Campaign to save coastguard station hots up as more condemn MCA proposals

The campaign to save Shetland’s coastguard station has already taken off, with more than 1,600 signing up to a Facebook protest page and more maritime groups and politicians joining in the condemnation of the Maritime and Coastguard Agency’s cost-cutting proposals.

The agency announced yesterday that either the Lerwick or Stornoway station would close under modernisation plans that will cut the number of full-time centres around the UK to just three, with six sub-centres, and save £5 million a year over the next four years.

On the Facebook page, one post reads: “I was lucky enough to visit Shetland this summer and kayak in some of those waters. Having a coastguard service based locally is absolutely vital. A look at the coastline reveals a little of how complex the tidal streams and geography is. This is such short term view, that will cost lives.”

Another calls for the number of coastguard stations to be increased, rather than cut. “This is a monumentally stupid idea on so many, many levels. We don’t need less coastguard stations, if anything we need more.”

A third is critical of the IT system that will be needed to run the service once the cuts are made.

“The lynch pin in this proposal is a new IT system that will co-ordinate from Scilly to Unst, from Stornaway to Lowestoft; no government from Thatcher to the present has ever delivered an IT system on time and on budget, so why should this one be the exception?”

Shetland MSP Tavish Scott pledged to fight for the retention of the Lerwick station. He has tabled a motion in the Scottish Parliament opposing the closure of both Lerwick and Stornoway.

“The plan is wrong and is a threat to marine safety in the Northern Isles. I will strongly oppose any plan to close the Lerwick coastguard station,” he said.

“Scotland needs to keep coastguard stations in Lerwick and Stornoway. Together they cover very large and complex areas of sea and coastline, including key deepwater oil fields.

“Compared to the coast of England, the coastline in the Highlands and Islands is very complex and marine safety depends on those in charge having good local knowledge.

“The local knowledge of their area built up and held by the teams in both stations is invaluable and keeps safe those who travel and earn their living on and around our seas.

“Officers in a single station could not possibly keep and develop the same degree of this vital local knowledge.”

Maritime environmental group Kimo said the cuts would severely affect the coastguard’s ability to respond quickly to incidents at sea.

UK co-ordinator Tom Piper said: “We feel the cuts are purely being made on cost basis and have nothing to do with modernisation.

“How else would you explain cutting more than 50 per cent of our emergency response co-ordination capabilities at a time when our seas are getting busier and busier?”

Meanwhile Lerwick councillor Jonathan Wills has called for a special meeting of the marine safety sub-committee to discuss the proposals.
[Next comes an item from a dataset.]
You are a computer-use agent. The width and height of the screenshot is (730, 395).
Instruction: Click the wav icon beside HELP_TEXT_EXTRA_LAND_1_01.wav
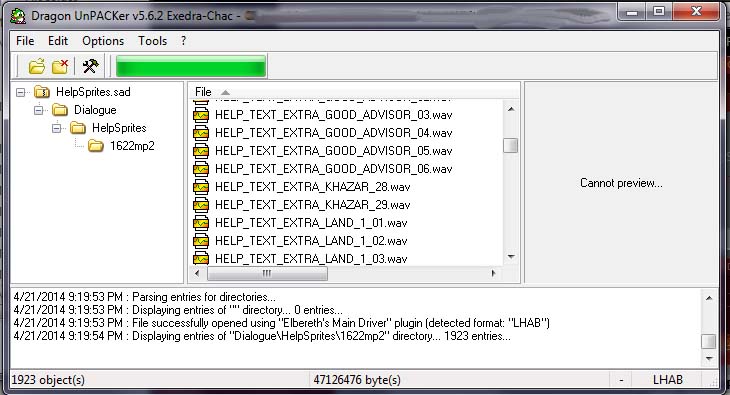pyautogui.click(x=201, y=223)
He said closing the station here would be “outrageous”.

The plan currently out for consultation is to cut the 18 rescue co-ordination centres around the country to two maritime operations centres, one in Aberdeen and the other on the south coast in the Portsmouth/Southampton area, and six sub-centres at Dover, Falmouth, Humber, Swansea, Liverpool or Belfast, as well as Shetland or Stornoway.

Only the operations centres and Dover, with its role in policing the English Channel, would remain open 24/7. The other centres would be cut to daytime only.